Obligatory vaccination against influenza for Brazilian health professionals

Bruno R. Schlemper Junior - Masters in Biosciences and Health - University of West Santa Catarina / Joaçaba


We aim to encourage the reflection and productive discussion over the theme, not only in the academia, but overall, in our scientific societies, professional associations and those responsible for public policies in the sector

It is unnecessary to emphasize the role of vaccines controlling, reducing, eliminating and eradicating infectious diseases in the world and the time is extraordinarily proper to discuss the obligation to immunize against the flu, since in 2018 we celebrate the Spanish Flus 100th birthday, responsible for 50 to 100 million deaths. Currently, to make matters worse, experts warn the H5N1 and H7N9 viruses are possible origins for a new pandemic1. In turn, the discussion of obligatory immunization is very old, dating back to 1853, when England approved a bill for obligatory vaccination against smallpox, and later in the same century, the first anti-vaccine movement emerged. Vaccination rates in risk groups are dropping in the entire world, re-emerging outbreaks and epidemics of infectious preventive diseases and anti-vaccination groups have much to be blamed.

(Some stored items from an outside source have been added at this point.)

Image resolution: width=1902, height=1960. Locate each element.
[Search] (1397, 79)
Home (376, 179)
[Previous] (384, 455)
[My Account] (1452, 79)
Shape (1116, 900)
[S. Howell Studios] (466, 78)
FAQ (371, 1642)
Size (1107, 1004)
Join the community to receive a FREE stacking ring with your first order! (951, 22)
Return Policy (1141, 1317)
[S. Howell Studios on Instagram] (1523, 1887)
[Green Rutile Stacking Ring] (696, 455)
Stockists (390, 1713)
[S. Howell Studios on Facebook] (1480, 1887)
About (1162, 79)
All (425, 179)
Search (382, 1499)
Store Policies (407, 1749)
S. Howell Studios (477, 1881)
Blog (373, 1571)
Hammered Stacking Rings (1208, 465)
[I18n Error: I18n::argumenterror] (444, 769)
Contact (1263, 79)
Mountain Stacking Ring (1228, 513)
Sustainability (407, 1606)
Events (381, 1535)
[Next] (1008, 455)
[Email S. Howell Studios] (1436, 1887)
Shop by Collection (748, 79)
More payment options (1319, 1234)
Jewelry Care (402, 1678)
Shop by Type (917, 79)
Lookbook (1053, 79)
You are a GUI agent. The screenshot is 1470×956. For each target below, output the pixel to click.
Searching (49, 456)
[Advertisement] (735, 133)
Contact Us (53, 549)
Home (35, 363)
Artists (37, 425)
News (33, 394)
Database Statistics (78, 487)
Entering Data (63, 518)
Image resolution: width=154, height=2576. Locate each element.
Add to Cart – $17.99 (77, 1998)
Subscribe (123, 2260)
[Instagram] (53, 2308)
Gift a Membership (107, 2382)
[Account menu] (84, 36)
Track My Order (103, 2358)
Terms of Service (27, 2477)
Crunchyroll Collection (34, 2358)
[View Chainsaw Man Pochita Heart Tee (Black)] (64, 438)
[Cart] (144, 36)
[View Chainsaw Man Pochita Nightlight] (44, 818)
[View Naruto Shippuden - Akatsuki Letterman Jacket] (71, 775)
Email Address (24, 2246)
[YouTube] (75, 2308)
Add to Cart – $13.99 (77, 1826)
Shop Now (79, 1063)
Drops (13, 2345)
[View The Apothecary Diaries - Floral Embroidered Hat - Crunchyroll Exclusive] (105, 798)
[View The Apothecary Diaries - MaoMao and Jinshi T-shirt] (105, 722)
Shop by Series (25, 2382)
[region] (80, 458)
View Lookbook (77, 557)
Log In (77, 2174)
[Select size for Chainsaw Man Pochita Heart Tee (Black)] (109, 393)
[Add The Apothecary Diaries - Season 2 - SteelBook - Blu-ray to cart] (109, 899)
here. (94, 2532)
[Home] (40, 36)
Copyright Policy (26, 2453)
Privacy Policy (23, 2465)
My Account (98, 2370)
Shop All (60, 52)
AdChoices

As a result, it is said that Theres a war going on out there – a quiet, deadly war2, where health professionals are called to fight for their important role in this confrontation of knowledges, arguments and convincement. Vaccines are held as victims of their own success and the success of global vaccination relies in maintaining the populations confidence in the immunization programs, in those responsible for public policies, in the health professionals enrollment and recommendations to their patients, since they are the most trustworthy source of information3. However, how could they recommend their patients to vaccinate if they themselves do not vaccinate? The vaccination against influenza rates are tragically inexpressive in the entire world, mainly with coverages below 50%4, inclusive Brazil5. The non-vaccination causes vary: a. do not want to get vaccinated; b. the vaccine is unnecessary; c. the vaccine is not effective; d. the vaccine can cause side effects; e. the vaccine could cause influenza; f. the risk of infection is very low; g.  time and place for vaccination are inappropriate. h. Fear of aversion for needles6. This way we conclude that voluntary adherence policy for these workers in the war against influenza is ineffective to increase vaccination rates through the years. The war is declared and the winner will be the one that uses most strict rules to combat the mortal influenza virus and the army of anti-vaccination movements.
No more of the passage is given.